##### TRECHO DO TEXTO

Escrito por Wellington Fontes Menezes no Correio da Cidadania | |
"Há muita gente que tem se acostumado com lugares piores do que este
– observava Bernard no
fim da primeira semana passada em Shangri-La; era, sem dúvida, uma das muitas lições que estava aprendendo". (James Hilton, "Horizonte Perdido", 1933)
Um discurso vazio
Em "Horizonte Perdido" (1933), James Hilton descreve o desvelo do mito
da terra prometida e ficcional de Shangri-La, um lugar com cenas
paradisíacas em algum ponto do Tibete onde se encontraria a fartura da
saúde e da felicidade. Na esteira da Shangri-la da retórica brasileira, o
atual debate sobre a Educação Básica pública oscila entre um
rocambolesco discurso tecnicista meritocrático e os idílicos suvenires
protocolares dos gabinetes de burocratas de ONGs, técnicos ou acadêmicos
a anos-luz da realidade.

##########
##### DADOS FORNECIDOS

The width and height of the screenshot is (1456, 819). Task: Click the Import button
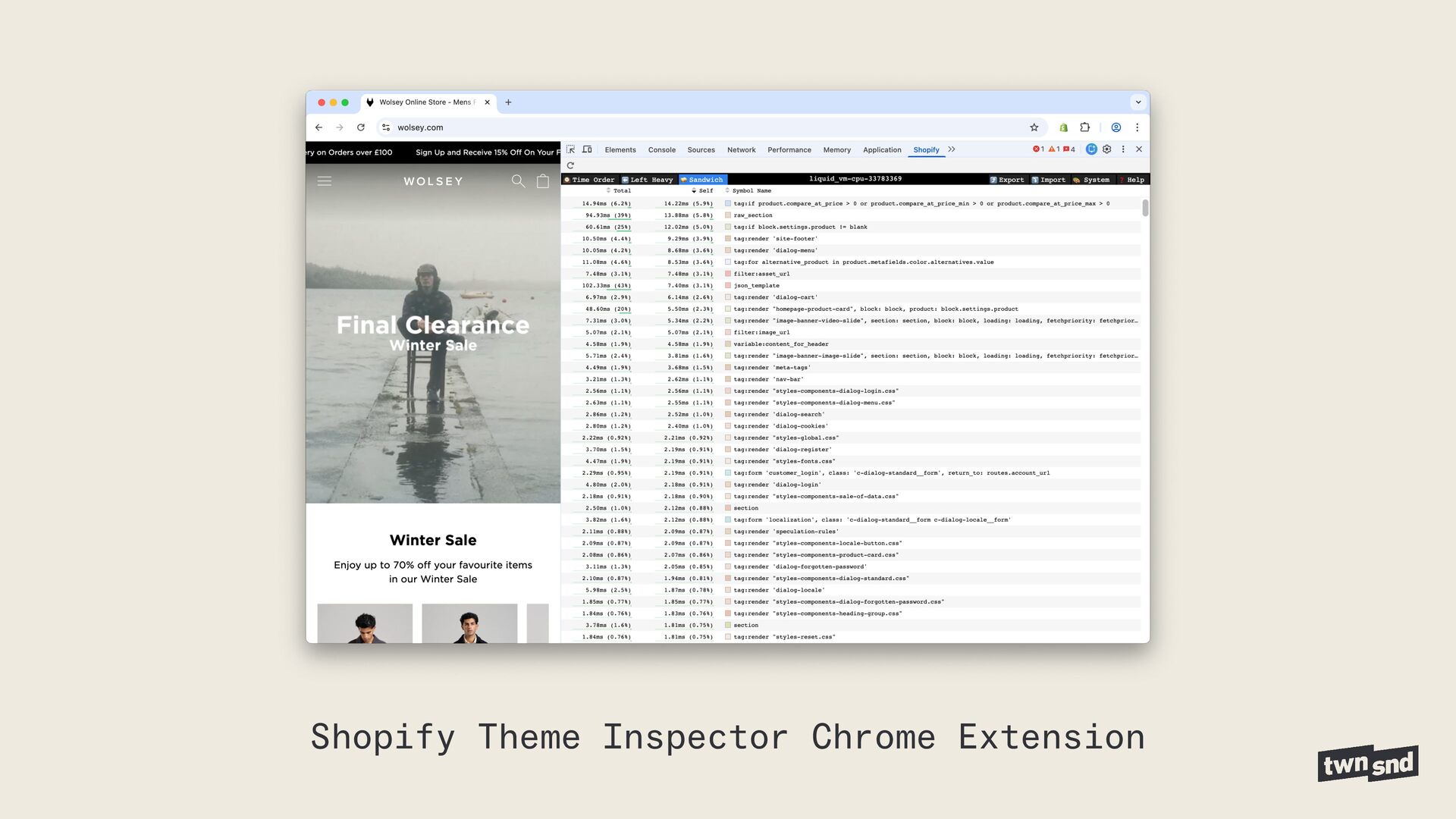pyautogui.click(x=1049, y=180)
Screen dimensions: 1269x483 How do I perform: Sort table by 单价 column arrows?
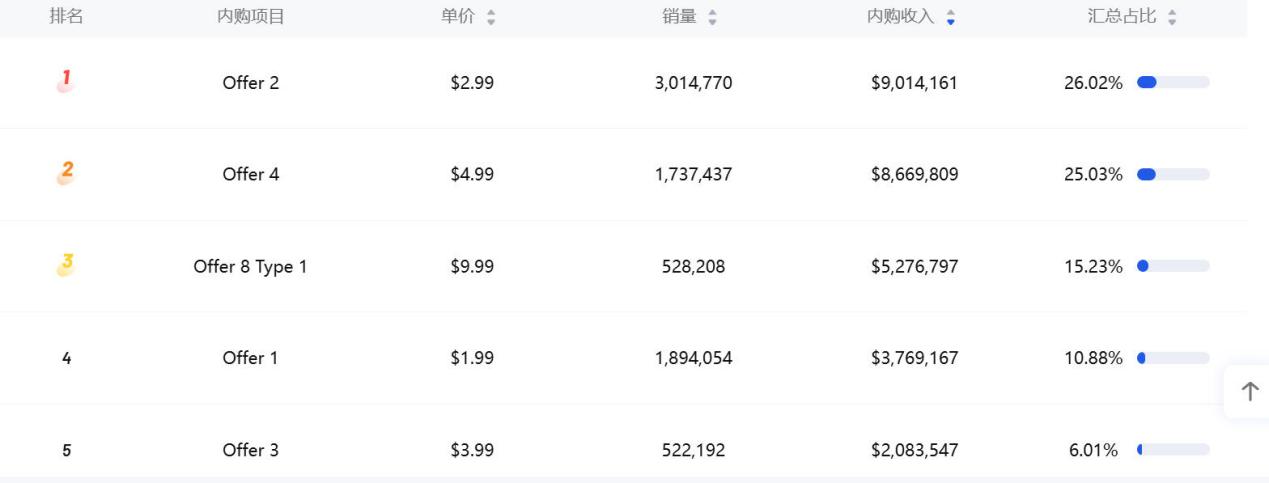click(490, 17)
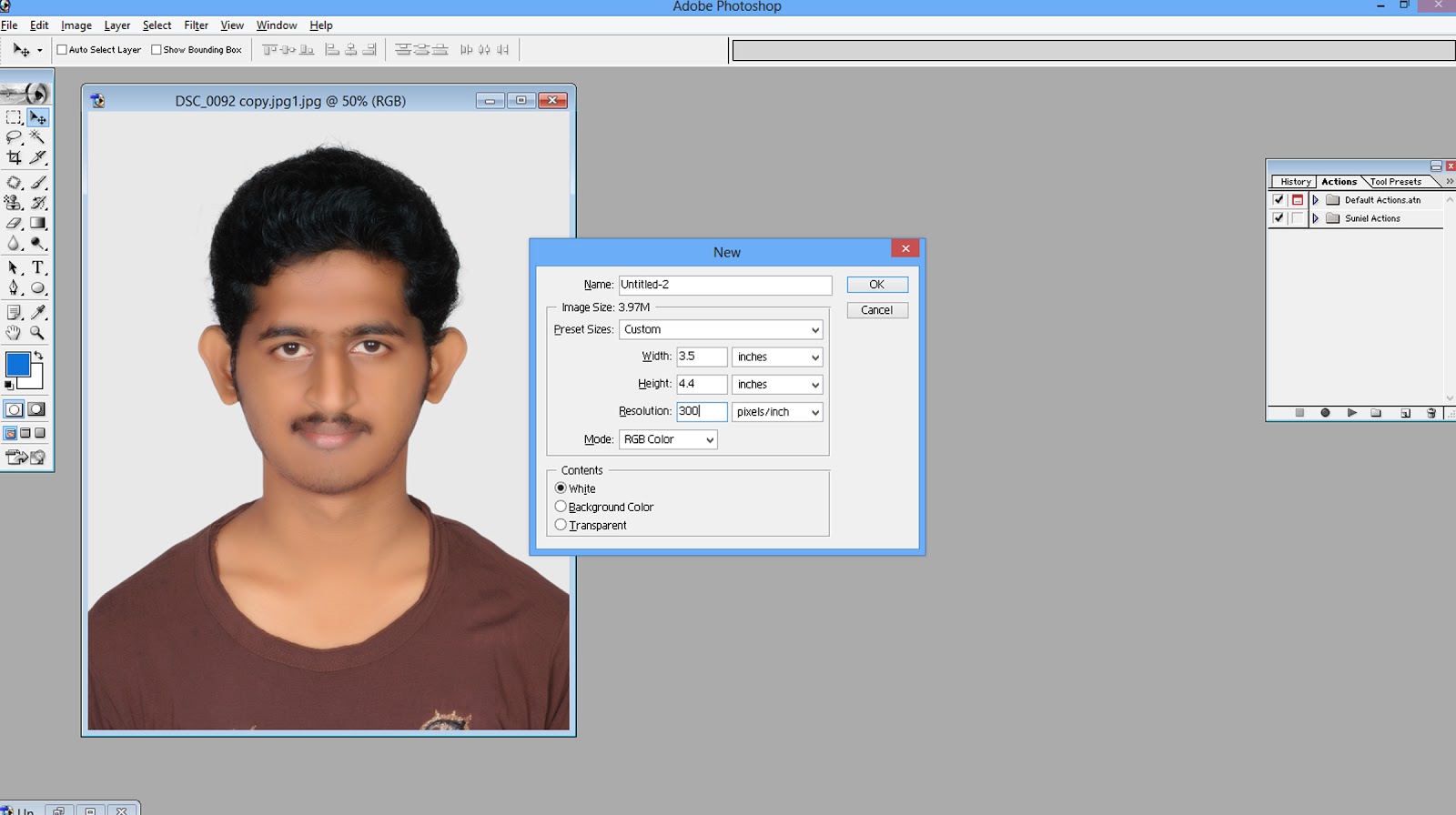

##########

- [TAREFAS A REALIZAR]:
a) No trecho sobre a Educação Básica pública, em que região se localizaria Shangri-La?
b) Dê continuidade ao trecho sobre a Educação Básica pública a partir do ponto em que ele termina.

- [EM RESPOSTA]:
a) Em algum ponto do Tibete.

b)
Indiferente ao processo de formação básica de seu povo, a ação
governamental está movida por uma praxe neoliberal de privatizar o
debate educacional em ONGs ou entidades similares. O resultado é o
destilar de retóricas pueris com resultados meramente protocolares e
burocráticos.
Empresas privadas disfarçadas de agentes sociais e ventiladas pela onda
neoliberal, com raras exceções, as tais ONGs trabalham com dois
objetivos fundamentais: a manutenção de seu espaço de lucratividade
(atrelada com ações de marketing para sua própria sobrevivência
financeira) e o debate da praxe do onanismo de projetos simplistas,
idílicos, surrealistas ou de inviável execução na prática (geralmente é
algum dourar da cereja de um bolo apodrecido). O Estado, em especial no
governo tucano paulista, além de culpar simplesmente a classe docente
pelo descalabro abissal, procura muito mais justificar as deficiências
do sistema com a aplicação de remendos demasiadamente limitados e
inadequados à severa crise que se instalou na Educação Básica. O
resultado bem conhecido é a perpetuação da hecatombe educacional
pública.
Coagidos pelo pragmatismo do desencanto do mundo ao estilo weberiano,
perdidos em lutas internas fratricidas intestinais, os sindicatos
ligados à educação se enrijeceram e se tornaram burocratizados, perdendo
o rumo de sua ação para além da reivindicação dos soldos proletários.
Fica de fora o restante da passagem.